1 -Sem prejuízo das competências que lhe forem conferidas por lei ou que nele sejam delegadas ou subdelegadas, compete ao diretor-geral dirigir e orientar a ação dos órgãos e serviços da ETF.
2 -Incluem-se nas competências de direção do diretor-geral previstas no número anterior:
a)Aprovar os regulamentos internos da ETF;
b)Aprovar os projetos do quadro de avaliação e responsabilização, do plano e do relatório de atividades;
c)Aprovar a proposta de orçamento;
d)Aprovar o projeto de plano anual de formação profissional;
e)Aprovar o projeto de relatório único;
f)Aprovar a priorização dos projetos estratégicos, especialmente aqueles que incidam em áreas de sistemas de informação e tecnologia e parcerias e protocolos, bem como acompanhar e avaliar o respetivo progresso e resultados;
g)Aprovar propostas ao nível da gestão de recursos humanos da ETF, nomeadamente quanto aos critérios de afetação, mobilidade e fixação dos postos de trabalho;
h)Propor a designação dos chefes de equipas multidisciplinar.
3 -Os subdiretores-gerais exercem as competências que lhe sejam delegadas ou subdelegadas pelo diretor-geral, devendo este identificar a quem compete substituí-lo nas suas faltas e impedimentos.
4 -Para o exercício das suas funções podem ser designados, pelo diretor-geral da ETF, até dois assessores, com domínio de conhecimentos em áreas especializadas relacionadas com as atribuições da ETF, titulares de licenciatura ou grau académico superior a esta, e um trabalhador com funções de secretariado.

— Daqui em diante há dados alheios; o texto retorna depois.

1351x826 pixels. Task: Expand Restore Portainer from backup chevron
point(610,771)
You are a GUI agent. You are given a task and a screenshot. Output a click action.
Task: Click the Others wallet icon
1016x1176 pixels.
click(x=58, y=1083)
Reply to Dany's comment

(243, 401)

5 -O exercício das funções pelos assessores e secretário é efetuado em regime de comissão de serviço, pelo período de dois anos, renovável por iguais períodos, sendo os assessores e secretário pessoal remunerados, respetivamente, pelos níveis remuneratórios 77 e 50 da tabela remuneratória única dos trabalhadores em funções públicas.